Proposals May Impact Employer Liability Under ‘Pay or Play’

The IRS has released a proposed rule addressing how opt-out arrangements are taken into account for purposes of determining whether an employer-sponsored group health plan offers affordable coverage. An opt-out arrangement is an arrangement whereby an employer offers its employees a cash payment in exchange for declining coverage under the employer-sponsored plan.

Affordability of Employer Sponsored Coverage
As a reminder, applicable large employers (ALEs) may be subject to a “pay or play” penalty if any of the employer’s full-time employees receives a premium tax credit to purchase coverage through a Health Insurance Marketplace because the employer-sponsored coverage is either unaffordable to the employee or does not provide minimum value.

For plan years beginning in 2016, an employer-sponsored plan is considered “affordable” if the portion of the annual premium an employee must pay for self-only coverage (the “required contribution”) does not exceed 9.66% of his or her household income. (For plan years beginning in 2015, the threshold is 9.56%.)

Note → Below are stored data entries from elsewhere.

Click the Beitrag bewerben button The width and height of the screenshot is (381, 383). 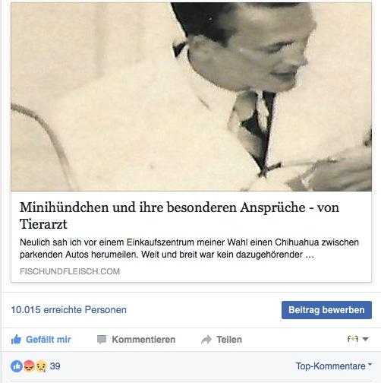(326, 310)
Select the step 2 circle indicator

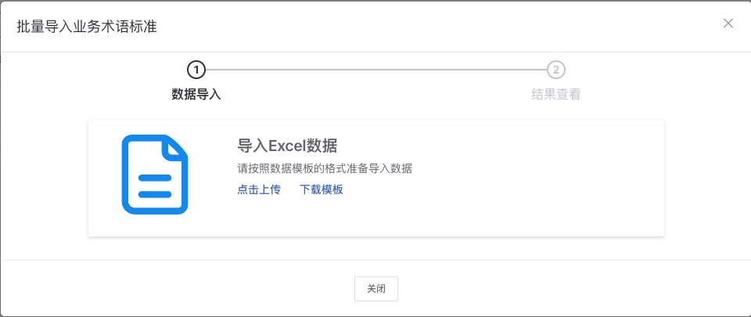(x=555, y=70)
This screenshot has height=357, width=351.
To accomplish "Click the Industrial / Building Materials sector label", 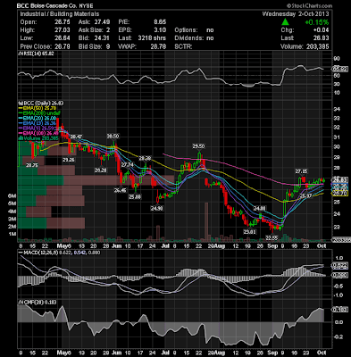I will point(60,14).
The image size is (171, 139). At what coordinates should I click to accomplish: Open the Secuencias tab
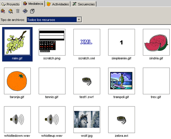pos(84,4)
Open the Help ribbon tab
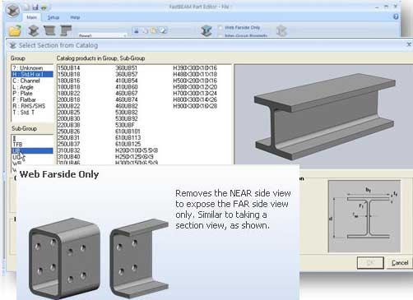The width and height of the screenshot is (413, 300). pos(75,17)
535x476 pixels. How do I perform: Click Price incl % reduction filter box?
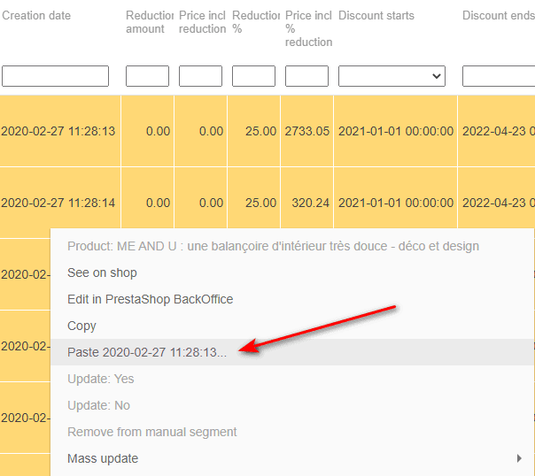click(x=306, y=76)
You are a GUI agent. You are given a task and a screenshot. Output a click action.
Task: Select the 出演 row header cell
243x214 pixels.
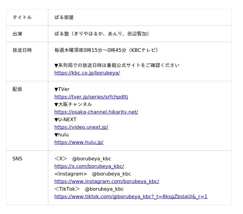17,34
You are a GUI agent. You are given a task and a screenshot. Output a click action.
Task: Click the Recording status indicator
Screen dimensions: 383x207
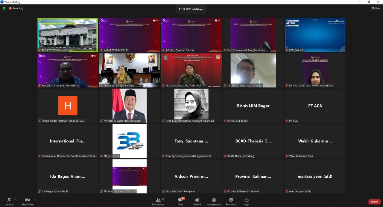pos(16,8)
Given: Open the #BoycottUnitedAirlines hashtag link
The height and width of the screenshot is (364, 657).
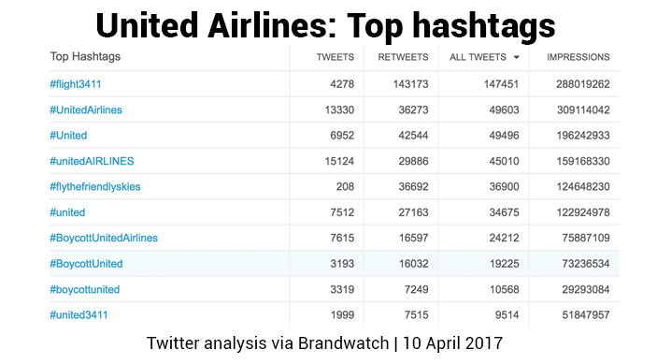Looking at the screenshot, I should [104, 239].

Treatment of Opt-Out Arrangements  
Under the proposed rule, the amount of any cash payment made available to an employee under an opt-out arrangement increases the employee’s required contribution for purposes of determining the affordability of the eligible employer-sponsored plan to which the opt-out arrangement relates (regardless of whether the employee enrolls in the plan or declines to enroll and receives the opt-out payment), unless the arrangement constitutes an “eligible opt-out arrangement.” An eligible opt-out arrangement is an arrangement under which the employee’s right to receive an opt-out payment is conditioned on:

  1. The employee declining to enroll in employer-sponsored coverage; and
  2. The employee providing reasonable evidence that he or she (and all other individuals for whom the employee reasonably expects to claim a personal exemption deduction for the taxable year or years that begin or end in or with the employer’s plan year to which the opt-out arrangement applies) have or will have minimum essential coverage (other than coverage in the individual market, whether or not obtained through the Marketplace) during the period of coverage to which the opt-out arrangement applies.

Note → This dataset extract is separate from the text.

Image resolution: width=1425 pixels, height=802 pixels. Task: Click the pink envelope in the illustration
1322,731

Until a final rule is issued and becomes applicable, except for opt-out arrangements adopted after December 16, 2015, employers are not required to increase the amount of an employee’s required contribution by amounts made available under an opt-out arrangement for purposes of any potential “pay or play” consequences.

Our Pay or Play section includes an Affordability Calculator to help employers determine whether their coverage is affordable using three safe harbors permitted under the rules.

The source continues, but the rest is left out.